Chapter 10.6, Problem 29E

a.

To determine

To calculate the surface area of pyramid.

Answer to Problem 29E

  $144$ ft.2

Explanation of Solution

Given Information: Pyramid Base b = 8 ft., Radius $r=\frac{Baseb}{2}=\frac{8}{2}=4$ ft. and Height h = 3 ft.

Formula Used:

Surface area of square pyramid = $2(b\times s)+b^2$ , Slant Height $s=\sqrt{h^2+r^2}$

Calculation:

Surface area of square pyramid = $2(b\times s)+b^2$

Now, find Slant Height s.

Slant Height of Pyramid $s=\sqrt{h^2+r^2}$

Radius r = 4 ft., Height h = 3 ft.

Now put the value of r and h to find Slant Height of Pyramid

Slant Height of Pyramid $s=\sqrt{3^2+4^2}$ ft.

So,

Slant Height of Pyramid $s=\sqrt{9+16}$ ft.

So,

Slant Height of Pyramid $s=\sqrt{25}$ ft.

Hence,

Slant Height of Pyramid $s=5$ ft.

Surface area of square pyramid = $2(b\times s)+b^2$

Base b = 8 ft. and Slant Height s = 5 ft.

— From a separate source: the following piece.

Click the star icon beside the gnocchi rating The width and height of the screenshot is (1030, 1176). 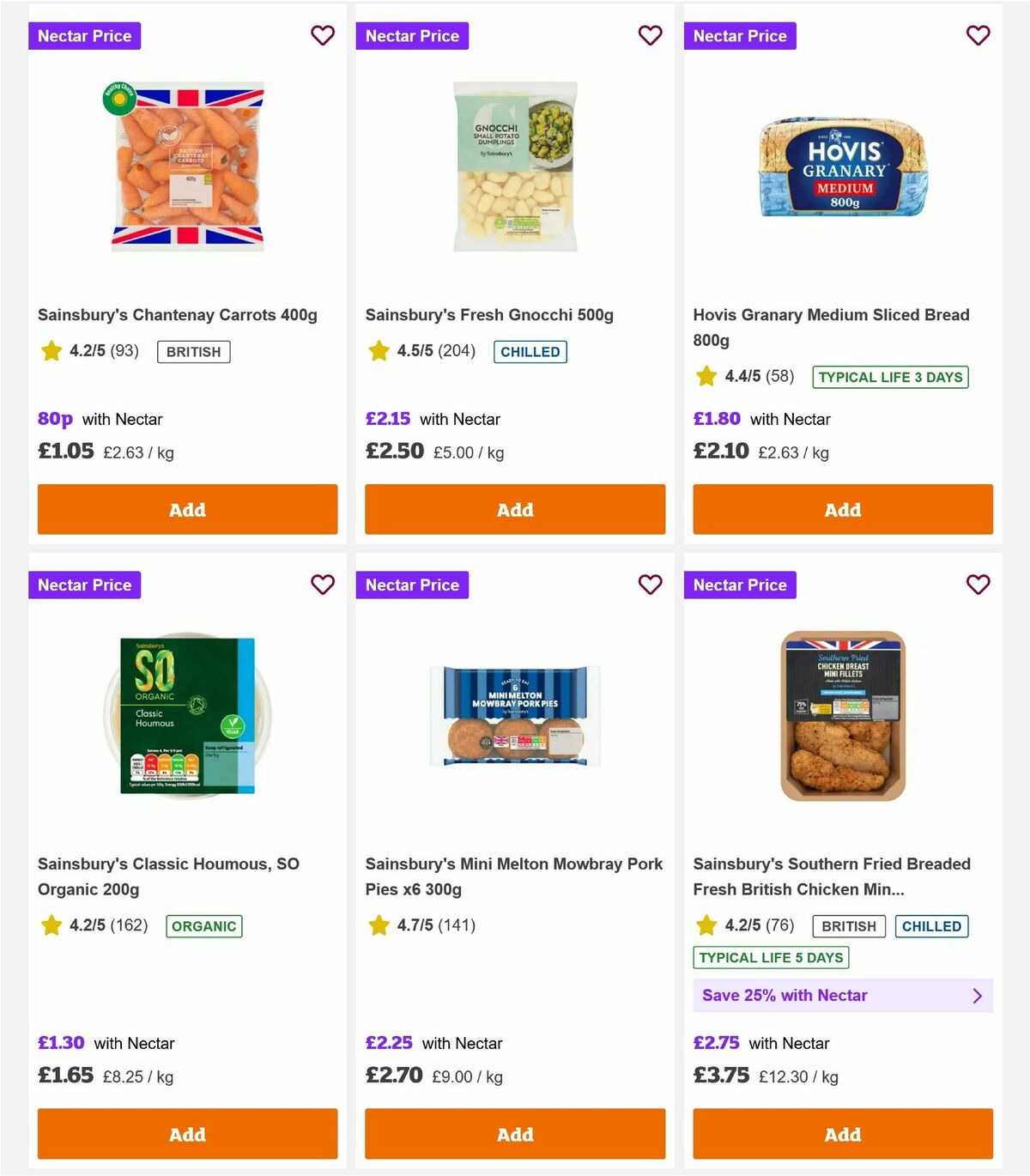click(378, 351)
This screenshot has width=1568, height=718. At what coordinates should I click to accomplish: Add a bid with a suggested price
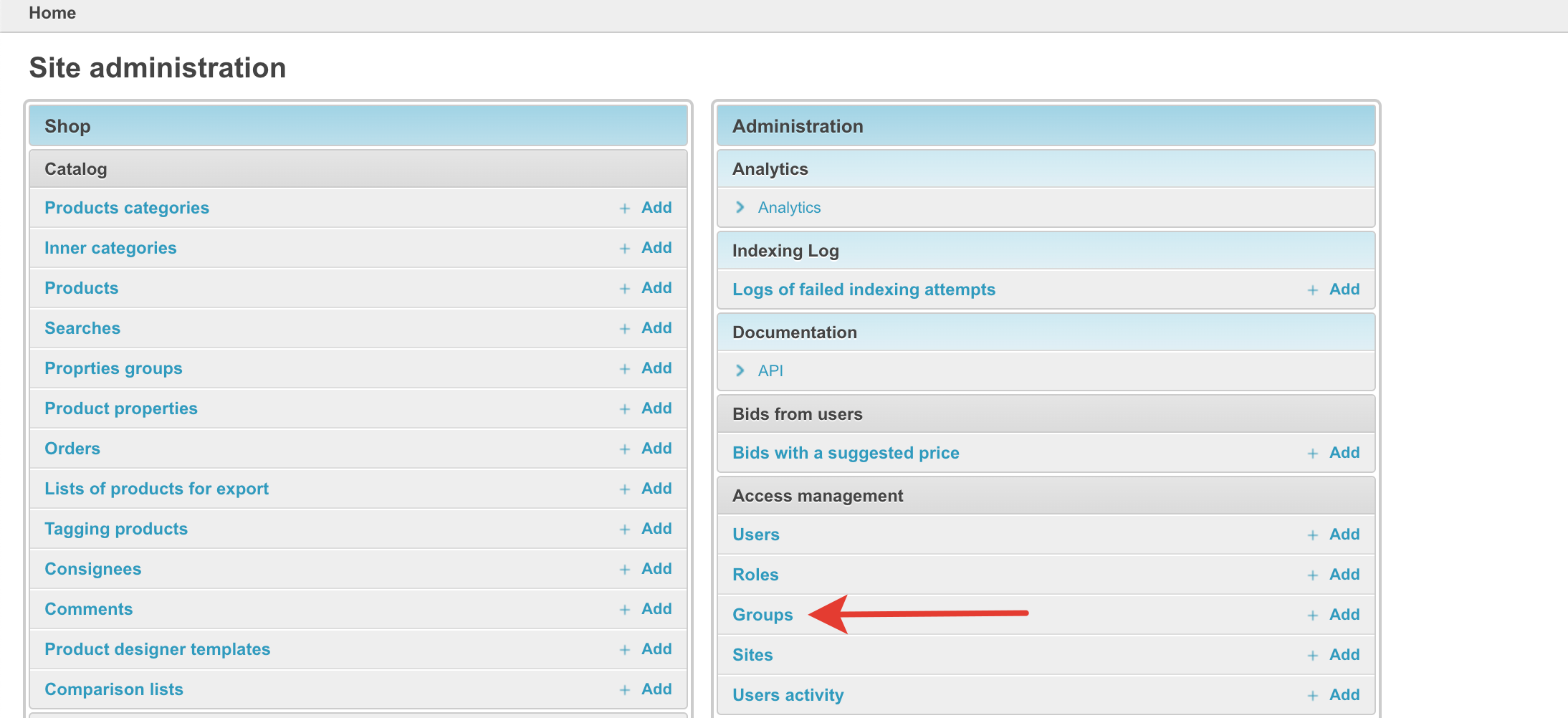click(x=1344, y=453)
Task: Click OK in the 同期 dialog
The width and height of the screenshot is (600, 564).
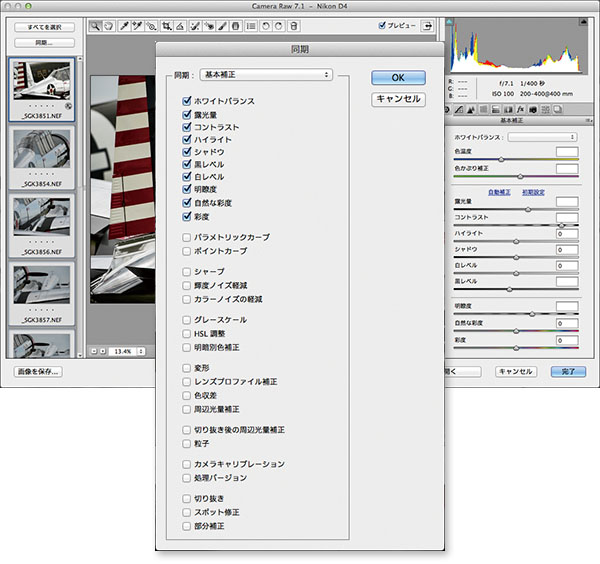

Now put the value of b and s to find Surface area of square pyramid

Surface area of square pyramid = $2(8\times 5)+8^2$ ft.2

So,

Surface area of square pyramid = $2\times (40)+64$ ft.2

So,

Surface area of square pyramid = $80+64$ ft.2

Hence,

Surface area of square pyramid = $144$ ft.2

b.

To determine

To calculate the surface area of cone.

Answer to Problem 29E

  $113.14$ ft²

Explanation of Solution

Given Information: Cone Diameter d = 8 ft., Height h = 3 ft. and $\pi =\frac{22}{7}$

Formula Used:

Surface area of Cone = $\pi r^2+\pi rl$ , Radius = $\frac{Diameter}{2}$ , Slant Height of Cone $s=\sqrt{h^2+r^2}$

Calculation:

Surface area of Cone = $\pi r^2+\pi rl$

Diameter d = 8 ft., Height h = 3 ft. and $\pi =\frac{22}{7}$

First find Radius r.

Hence,

Radius = $\frac{Diameter}{2}$

Put the value of diameter to find radius of Cone

Radius = $\frac{8}{2}$

So,

Radius r = 4 ft.

Now, find Slant Height s.

Slant Height of Cone $s=\sqrt{h^2+r^2}$

Radius r = 4 ft., Height h = 3 ft.

Now put the value of r and h to find Slant Height of Cone

Slant Height of Cone $s=\sqrt{3^2+4^2}$ ft.

So,

Slant Height of Cone $s=\sqrt{9+16}$ ft.

So,

Slant Height of Cone $s=\sqrt{25}$ ft.

Hence,

Slant Height of Cone $s=5$ ft.

Surface area of Cone = $\pi r^2+\pi rl$

Radius r = 4 ft., Slant Height s = 5 ft.

Now put the value of r, s and $\pi$ to find Surface area of Cone

Surface area of Cone = $\frac{22}{7}\times 4^2+\frac{22}{7}\times 4\times 5$ ft²

So,

Surface area of Cone = $\frac{22}{7}\times 16+\frac{22}{7}\times 20$ ft²

So,

Surface area of Cone = $\frac{22}{7}\times (16+20)$ ft²

So,

Surface area of Cone = $\frac{22}{7}\times 36$ ft²

Hence,

Surface area of Cone = $113.14$ ft²

c.

To determine

To compare pyramid or cone have the greater area .

Answer to Problem 29E

Surface area of square pyramid is greater than Surface area of Cone.

Explanation of Solution

Given Information:

Surface area of square pyramid = $144$ ft.2

Surface area of Cone = $113.14$ ft²

Formula Used:Comparison

Calculation:

As Checked,

Surface area of square pyramid = $144$ ft.2

Surface area of Cone = $113.14$ ft²

Surface area of square pyramid is greater than Surface area of Cone.

  $144$ ft²>$113.14$ ft²